It is a service, not a device

Amazon has just announced the Kindle Fire, a tablet based on the Android operating system, available for $199. What Amazon is selling is not a device but a service.

The device price is below cost (see Amazon tablet costs $209.63 to make, IHS estimates) because the remaining revenues and profits should come from the tightly integrated Amazon services. Amazon is a content company, with the ability to serve videos, music, apps, books, magazines over the air thanks to their powerful cloud.
The Kindle Fire presentation by Bezos is below, starting at the 31-minute mark:

The other tablets are on sale for much higher prices. The iPad WiFi, the Motorola Xoom WiFi, the Samsung Galaxy Tab 10.1 WiFi, the HTC Flyer Tablet 7′ WiFi, Sony – Tablet S, they all sell starting at $499. Asus – Slider Tablet with 16GB Memory $479. Toshiba – Thrive Tablet with 8GB Hard Drive $379. The BlackBerry – PlayBook Tablet 7′ is at $299. Prices found at BestBuy website on Sept 30 2011.

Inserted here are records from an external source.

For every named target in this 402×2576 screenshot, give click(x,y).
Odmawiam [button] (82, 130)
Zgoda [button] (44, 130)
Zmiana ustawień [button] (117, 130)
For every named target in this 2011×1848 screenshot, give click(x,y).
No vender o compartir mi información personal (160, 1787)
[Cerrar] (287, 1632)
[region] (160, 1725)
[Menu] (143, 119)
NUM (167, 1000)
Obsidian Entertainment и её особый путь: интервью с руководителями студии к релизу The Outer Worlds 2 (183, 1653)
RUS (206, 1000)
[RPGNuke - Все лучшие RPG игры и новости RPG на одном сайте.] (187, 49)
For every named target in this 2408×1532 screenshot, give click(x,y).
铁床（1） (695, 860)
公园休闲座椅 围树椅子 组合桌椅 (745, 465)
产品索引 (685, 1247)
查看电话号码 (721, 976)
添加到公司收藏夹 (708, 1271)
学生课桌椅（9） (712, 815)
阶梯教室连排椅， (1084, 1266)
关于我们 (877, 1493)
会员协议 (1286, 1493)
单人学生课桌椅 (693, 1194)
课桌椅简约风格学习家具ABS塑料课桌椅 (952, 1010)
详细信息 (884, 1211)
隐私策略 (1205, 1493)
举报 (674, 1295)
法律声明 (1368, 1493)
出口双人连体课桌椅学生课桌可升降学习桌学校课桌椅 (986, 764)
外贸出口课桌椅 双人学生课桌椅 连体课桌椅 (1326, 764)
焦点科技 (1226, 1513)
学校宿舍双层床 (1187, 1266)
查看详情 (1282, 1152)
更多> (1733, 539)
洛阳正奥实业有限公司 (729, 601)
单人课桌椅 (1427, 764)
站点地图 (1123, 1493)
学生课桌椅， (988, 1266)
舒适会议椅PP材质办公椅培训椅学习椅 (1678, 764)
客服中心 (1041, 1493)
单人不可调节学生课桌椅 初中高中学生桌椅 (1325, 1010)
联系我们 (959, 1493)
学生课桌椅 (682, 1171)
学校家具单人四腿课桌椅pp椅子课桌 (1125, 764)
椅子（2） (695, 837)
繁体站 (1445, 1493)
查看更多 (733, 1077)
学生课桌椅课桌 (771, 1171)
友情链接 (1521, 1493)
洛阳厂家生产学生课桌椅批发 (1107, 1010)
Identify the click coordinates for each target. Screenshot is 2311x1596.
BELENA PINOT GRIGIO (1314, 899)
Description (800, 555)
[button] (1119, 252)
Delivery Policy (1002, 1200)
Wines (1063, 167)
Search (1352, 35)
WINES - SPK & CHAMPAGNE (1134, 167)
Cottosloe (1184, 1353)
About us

With the Amazon tablet Fire we see, once again, how digital convergence is transforming the mobile business. A content company can disrupt incumbents with a different business model. By selling the integrated service they can offer the devices to a price that traditional hardware vendors cannot compete with. Competition is in this space is brutal, HP has recently discontinued the TouchPad tablet, and now rumors on BlackBerry that may have halted production of its PlayBook tablet computer and canceled additional tablet projects.

And the prices of Kindle have been constantly dropping, as you can see from the Business Insider chart of the day When Will Kindles Be Free?
Another good article on Amazon margins and Amazon business model: Amazon’s $199 Fire sparks supply, margin questions

Some good blog posts on this topic:

Apple is another example of how digital converge is disrupting the mobile world. Apple is a hardware company, (came from the PC business) that sells the experience by complementing the device with content. In the case of Apple, the money are made on the hardware, the iTune store breaks even but provides a great complement to the device. A complement that makes the overall experience sticky and more compelling.

Another company that could compete using the asymmetrical business model is Google. And probably this is what will happen once the deal with Motorola Mobility goes through. In this case, search and advertisements, content such as books, video and music and other cloud services such as docs and content storage and sync are already part of the Google portfolio. The integrated experience could make possible to offer mobile devices for a very low price or even for free.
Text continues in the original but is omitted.